"human co-experience"
Late last year, Roblox — which makes a Minecraft-like game-creation platform mostly used by kids — filed for an IPO. Here's how the company describes its product in the S.E.C. filing:
An average of 36.2 million people from around the world come to Roblox every day to connect with friends. Together they play, learn, communicate, explore, and expand their friendships, all in 3D digital worlds that are entirely user-generated, built by our community of nearly 7 million active developers. We call this emerging category “human co-experience,” which we consider to be the new form of social interaction we envisioned back in 2004.
I've never seen Roblox, yet somehow I feel that I know what "human co-experience" is like. One might even argue that this category "emerged" at the dawn of human existence, and is now generally grasped by the term "hanging out." But presumably the point Roblox wants to stress is that the hanging out occurs in co-constructed "digital worlds" from which the platform provider profits. Further, it suggests that all "human co-experience" should be captured for private gain.
In some ways, Roblox is a lot like a conventional social media platform, and it stokes the same sort of entrepreneurial aspirations to build out one's human capital, as Alexi Alario wrote about for Real Life in 2019: "Roblox seems to encourage creativity only when it has the potential to make money: through development, or through buying and selling in-game merchandise." As on TikTok, users can chase the dream of making something that becomes popular and lucrative, as if the platform were a level playing field for "creators"; at the same time, though, users have avatars that they must stylize to communicate their social position — an indication that the same sorts of real-life advantages can quickly be transferred to the Roblox world. In short, Roblox offers another example of the potential influencerization of everything through platforms, which subsume any sort of activity and direct it toward securing monetizable "engagement," the platforms' ultimate purpose.
But another way of describing platforms is as game engines: They establish the rules by which people encounter one another, the objectives it will make sense for them to pursue, and the means of representation for their various intentions. They render the space of interaction and inaugurate the laws that condition behavior there. Roblox makes this most explicit, because it is a platform that's focused on game development — it is literally a social network plopped into a game engine. But it's not hard to see how Twitter too is a game engine, establishing how its players can appear and interact, producing their behavior in specific forms, and indicating how they can "win." Spending a lot of time in these game engines may reshape our subjectivity to receive them anywhere.

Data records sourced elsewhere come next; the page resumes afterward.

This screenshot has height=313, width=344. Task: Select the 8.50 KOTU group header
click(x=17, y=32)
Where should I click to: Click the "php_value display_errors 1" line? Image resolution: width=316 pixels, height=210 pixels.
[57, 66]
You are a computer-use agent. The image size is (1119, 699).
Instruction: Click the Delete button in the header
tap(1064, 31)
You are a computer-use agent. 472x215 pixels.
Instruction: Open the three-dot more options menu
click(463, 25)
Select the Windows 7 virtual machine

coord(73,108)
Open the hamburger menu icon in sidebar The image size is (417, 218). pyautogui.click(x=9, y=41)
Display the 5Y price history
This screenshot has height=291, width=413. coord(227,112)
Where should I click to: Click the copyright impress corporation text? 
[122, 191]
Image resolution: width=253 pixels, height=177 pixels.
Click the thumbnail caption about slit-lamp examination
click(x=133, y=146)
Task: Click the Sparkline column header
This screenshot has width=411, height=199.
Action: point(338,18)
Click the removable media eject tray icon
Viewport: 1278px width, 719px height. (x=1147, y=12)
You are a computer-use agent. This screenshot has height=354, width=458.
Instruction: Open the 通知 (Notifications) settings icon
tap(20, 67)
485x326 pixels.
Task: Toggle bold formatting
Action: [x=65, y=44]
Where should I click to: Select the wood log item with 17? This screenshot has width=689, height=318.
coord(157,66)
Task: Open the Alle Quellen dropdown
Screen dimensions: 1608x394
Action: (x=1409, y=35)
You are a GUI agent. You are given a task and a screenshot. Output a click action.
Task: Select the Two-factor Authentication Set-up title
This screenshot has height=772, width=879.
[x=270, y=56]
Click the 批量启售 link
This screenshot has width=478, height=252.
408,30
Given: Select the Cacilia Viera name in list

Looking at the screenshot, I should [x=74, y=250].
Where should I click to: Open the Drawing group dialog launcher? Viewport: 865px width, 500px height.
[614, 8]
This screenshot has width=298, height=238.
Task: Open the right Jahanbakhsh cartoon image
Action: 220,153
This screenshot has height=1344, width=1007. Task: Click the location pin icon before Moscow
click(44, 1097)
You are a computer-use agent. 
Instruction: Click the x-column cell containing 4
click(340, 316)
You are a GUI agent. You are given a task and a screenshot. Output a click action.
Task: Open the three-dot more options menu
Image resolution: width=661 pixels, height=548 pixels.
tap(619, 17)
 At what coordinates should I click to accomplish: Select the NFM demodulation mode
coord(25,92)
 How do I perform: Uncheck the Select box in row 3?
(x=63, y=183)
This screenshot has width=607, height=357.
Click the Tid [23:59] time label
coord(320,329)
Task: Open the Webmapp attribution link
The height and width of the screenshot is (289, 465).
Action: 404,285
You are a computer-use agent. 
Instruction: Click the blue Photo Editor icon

One can see the imposition of game engines on the physical world in apps like Pokémon Go but also in the sorts of image processing that makes various augmented-reality applications possible — "rendering" the physical world captured in images as a 3-D map into which virtual objects can be inserted and dictating the rules by which we can interact with those objects, which also changes how we experience and use the physical space. Physical space is re-rendered to be subject to the rules of a particular game engine.
That is not to say that the world was once really real and is only now being "threatened" with digital augmentation. That would be as misleading as thinking that we had to wait for Roblox in order to have human co-experience. Reality is always already augmented by all the media and forms of representation all around us. And the terms by which we socialize are not given and fixed, but made and remade. In narrowing what is possible down to what they can render and contain, platforms make this more explicit. In the same way, how current digital game engines work and are being used may give a sense of what the near future portends for how we understand one another.